I was asked on one of the Vertigo panels at SDCC the other week why it is I write about female protagonists so often, and the answer is simple, really. It’s because I have the tastes and interests of an eight year old girl. Ask anyone who knows me, and they’ll confirm it. (And Nickelodeon’s iCarly really is one of my favorite shows on television.)
I also share a house with my wife and daughter, who are both strong female characters in their own right. It’s actually easier for me to put myself in the mindset of a female protagonist in many cases than it is for me to get my head around the motivations of some macho gun-toting dude.

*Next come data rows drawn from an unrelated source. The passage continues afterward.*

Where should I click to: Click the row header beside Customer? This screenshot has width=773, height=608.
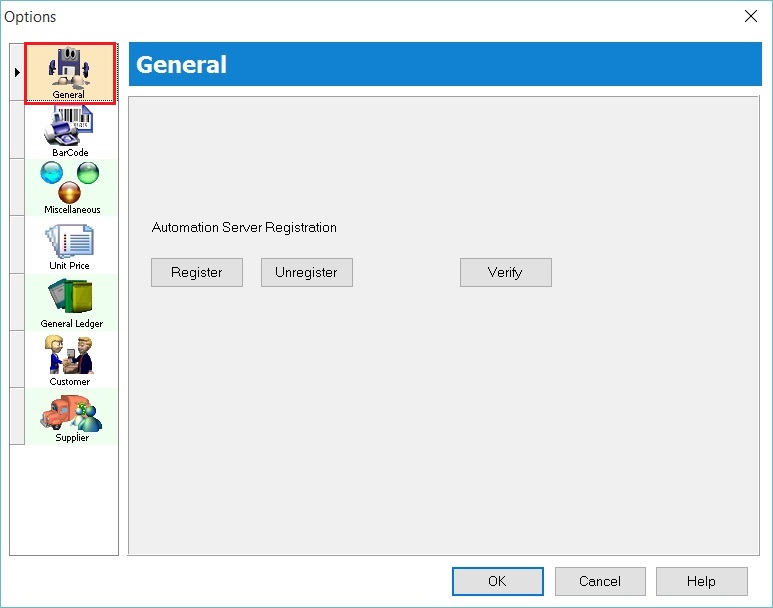(x=17, y=359)
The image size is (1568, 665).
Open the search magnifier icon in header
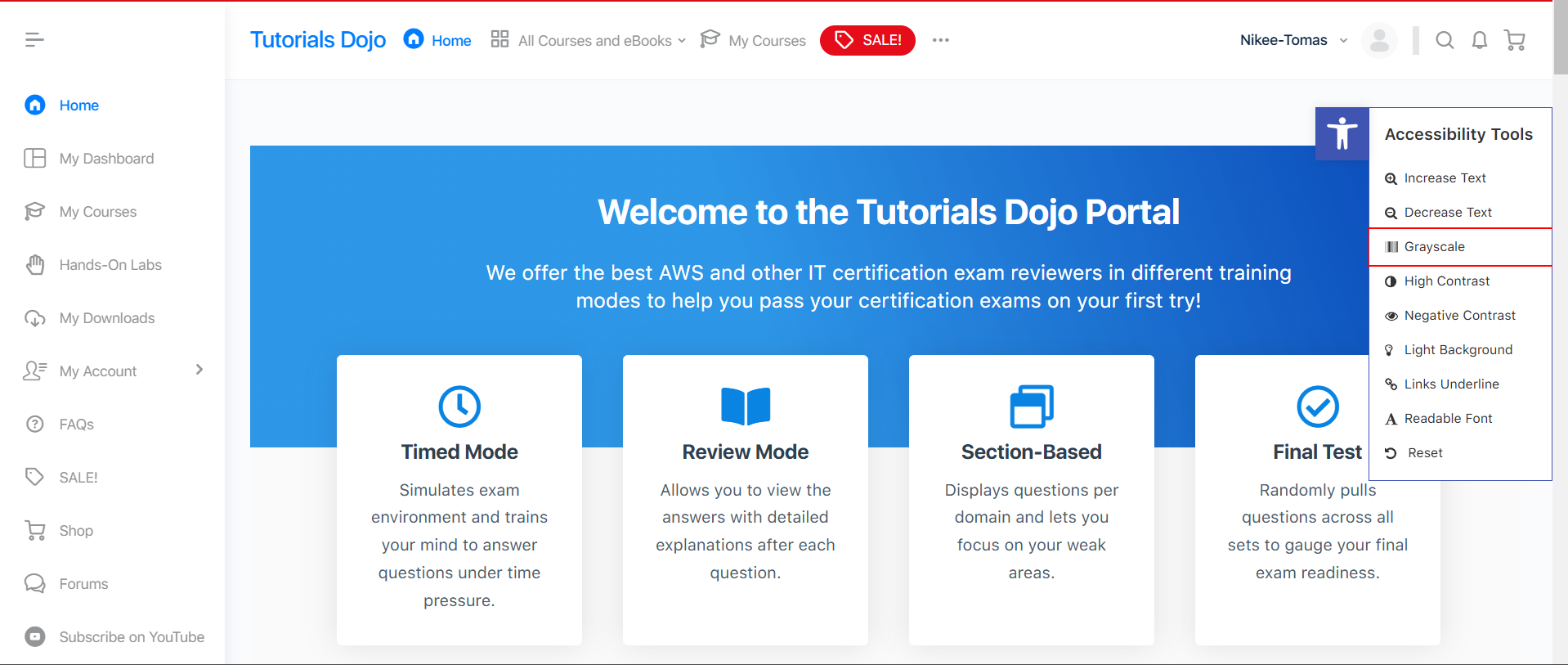coord(1445,40)
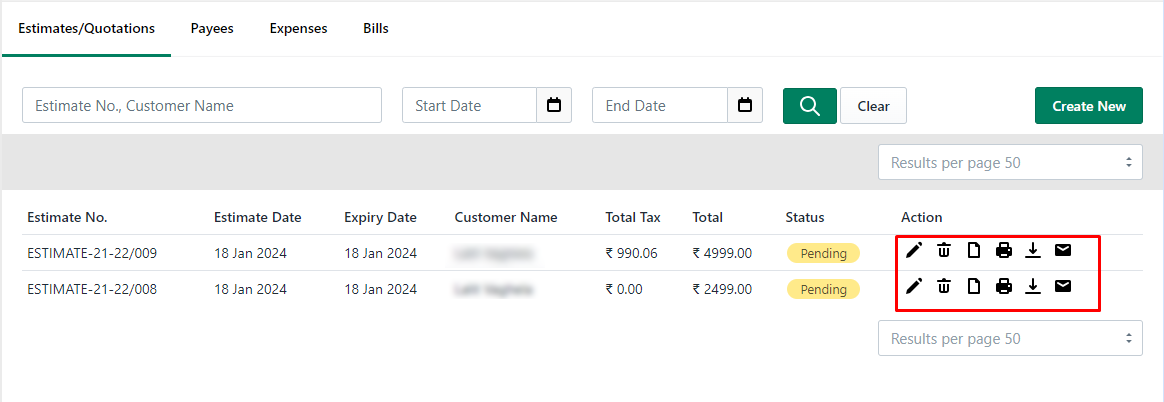This screenshot has height=402, width=1164.
Task: Expand the bottom Results per page dropdown
Action: (x=1010, y=338)
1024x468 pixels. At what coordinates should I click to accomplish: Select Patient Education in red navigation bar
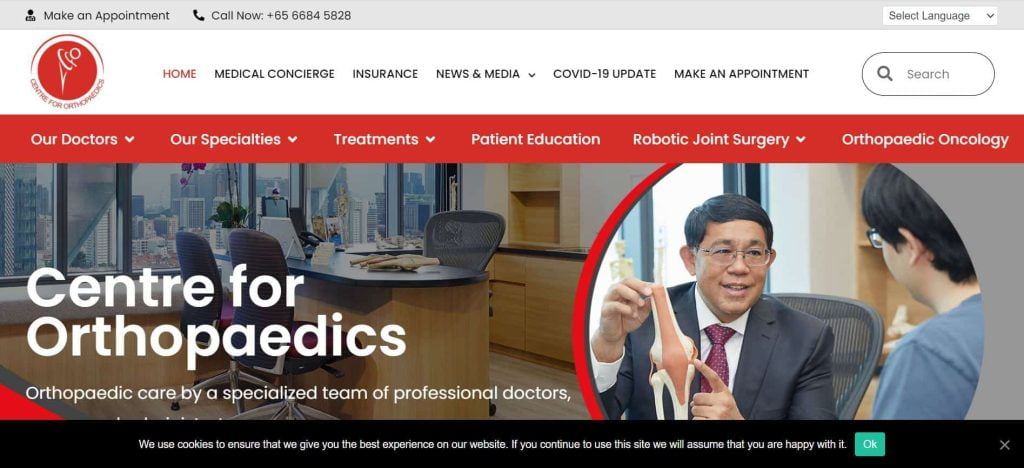coord(536,139)
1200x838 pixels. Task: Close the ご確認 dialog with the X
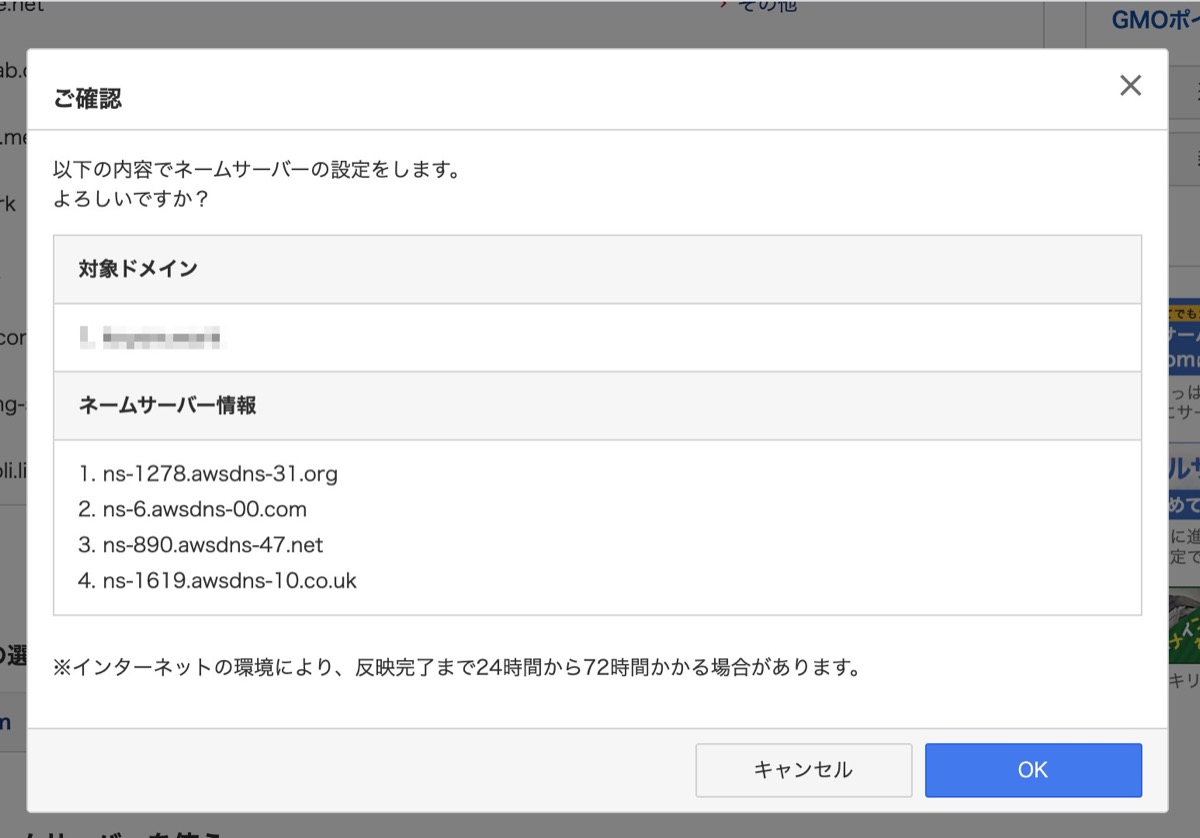point(1130,85)
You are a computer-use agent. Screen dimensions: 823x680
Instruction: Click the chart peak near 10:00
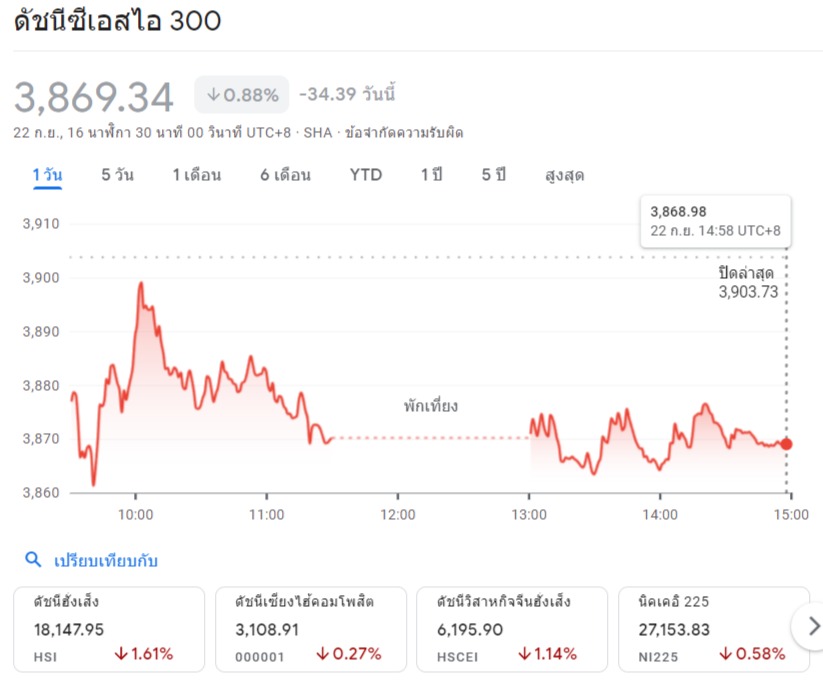[140, 283]
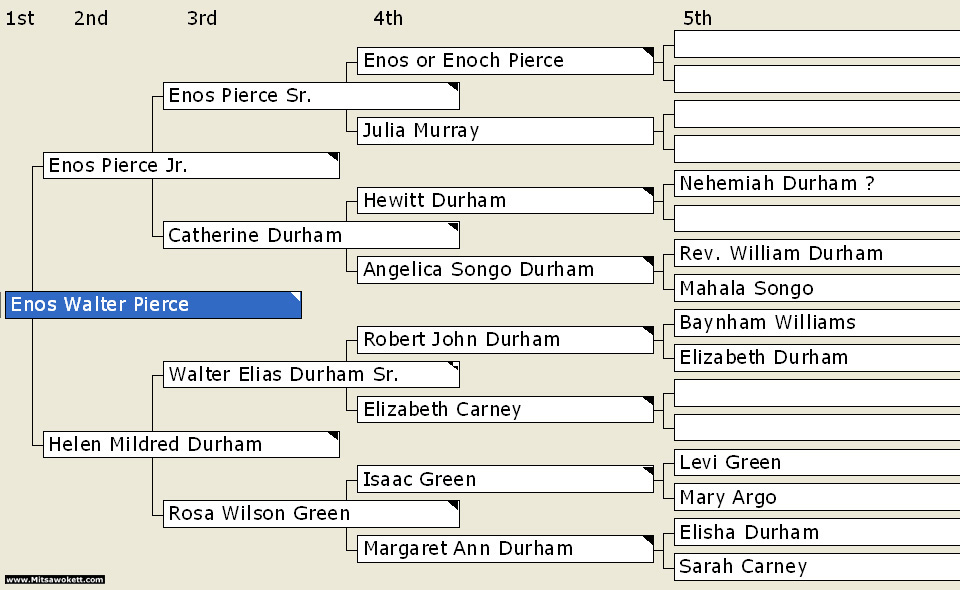The width and height of the screenshot is (960, 590).
Task: Click corner triangle on Helen Mildred Durham box
Action: point(334,435)
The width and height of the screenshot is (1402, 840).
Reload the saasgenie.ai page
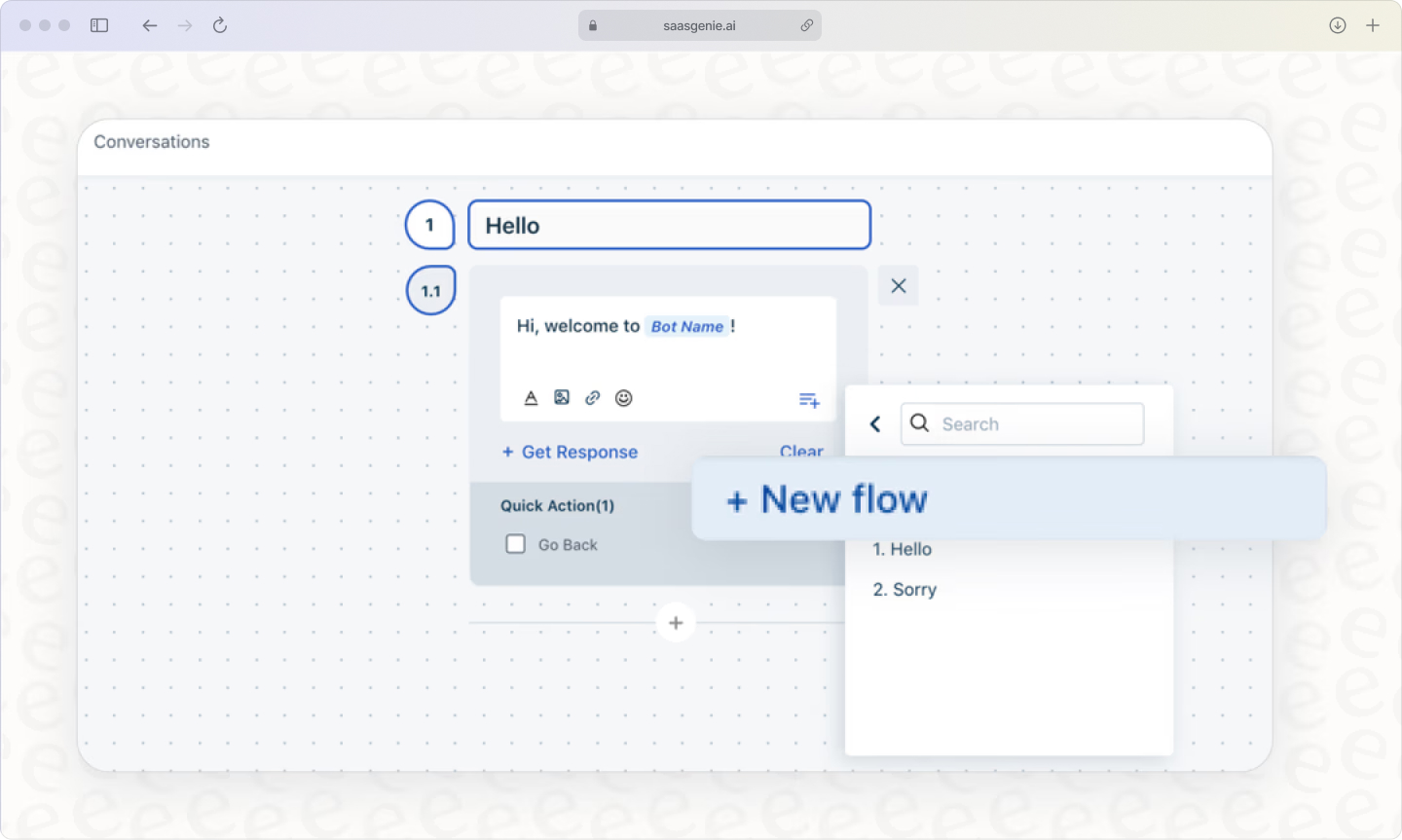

I’ve been extraordinary lucky in getting to work on two Vertigo series with strong, independent female leads: Cinderella and iZombie. Cindy the fairy-tale superspy and Gwen the zombie girl detective are from two very different worlds, and are very, very different characters, but I think at their core they have a lot of essential traits in common. They’re both as likely to respond to a bad situation with humor as with rancor, they’re both aware of their own strengths but aren’t afraid to seek help from their friends, and they both have killer fashion-sense. I like to think that if Cindy fell through an interdimensional portal and wound up in the world of iZombie that she’d feel right at home at Dixie’s Firehouse, and by the same token I like to think that if Gwen got caught up in a superspy mission with Cindy that she’d serve with distinction.
The main reason I enjoy writing these two strong female characters (I keep using that phrase… would anyone mind if I called them “kick ass chicks,” just once?) is that they are so much more FUN than writing about some serious, brooding dude. These are women that can get the job done and still have a good time. And who doesn’t love that?